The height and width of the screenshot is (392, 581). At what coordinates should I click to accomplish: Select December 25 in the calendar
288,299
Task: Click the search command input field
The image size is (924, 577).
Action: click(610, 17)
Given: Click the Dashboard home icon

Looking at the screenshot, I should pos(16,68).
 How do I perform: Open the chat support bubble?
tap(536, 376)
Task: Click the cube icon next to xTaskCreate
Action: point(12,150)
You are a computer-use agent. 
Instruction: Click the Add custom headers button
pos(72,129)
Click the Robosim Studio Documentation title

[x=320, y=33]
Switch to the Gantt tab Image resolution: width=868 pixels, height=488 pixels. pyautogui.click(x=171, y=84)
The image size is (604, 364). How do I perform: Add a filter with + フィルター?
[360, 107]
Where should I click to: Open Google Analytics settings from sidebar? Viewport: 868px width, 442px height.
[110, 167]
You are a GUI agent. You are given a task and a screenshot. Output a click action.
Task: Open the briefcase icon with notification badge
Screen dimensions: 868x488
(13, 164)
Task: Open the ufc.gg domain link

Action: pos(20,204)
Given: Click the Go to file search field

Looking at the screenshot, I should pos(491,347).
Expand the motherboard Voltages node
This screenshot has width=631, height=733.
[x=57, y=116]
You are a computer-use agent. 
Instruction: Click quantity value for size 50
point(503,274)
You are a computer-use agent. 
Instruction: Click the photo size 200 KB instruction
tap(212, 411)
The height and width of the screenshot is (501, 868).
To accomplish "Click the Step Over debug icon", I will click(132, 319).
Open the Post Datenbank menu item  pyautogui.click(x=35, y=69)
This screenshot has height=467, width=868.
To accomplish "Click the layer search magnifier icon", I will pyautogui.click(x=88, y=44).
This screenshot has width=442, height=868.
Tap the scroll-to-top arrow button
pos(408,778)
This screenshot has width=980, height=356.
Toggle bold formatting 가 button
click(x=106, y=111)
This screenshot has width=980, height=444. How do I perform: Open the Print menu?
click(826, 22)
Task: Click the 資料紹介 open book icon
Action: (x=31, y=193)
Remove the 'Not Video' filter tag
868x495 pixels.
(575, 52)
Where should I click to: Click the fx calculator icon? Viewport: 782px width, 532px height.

════════

Reproduce the data without any change, starting at the line that contains "This screenshot has width=980, height=356." and ending at the line that contains "Action: (x=31, y=193)", with both of those lines included.

This screenshot has width=980, height=356.
Toggle bold formatting 가 button
click(x=106, y=111)
This screenshot has width=980, height=444. How do I perform: Open the Print menu?
click(826, 22)
Task: Click the 資料紹介 open book icon
Action: (x=31, y=193)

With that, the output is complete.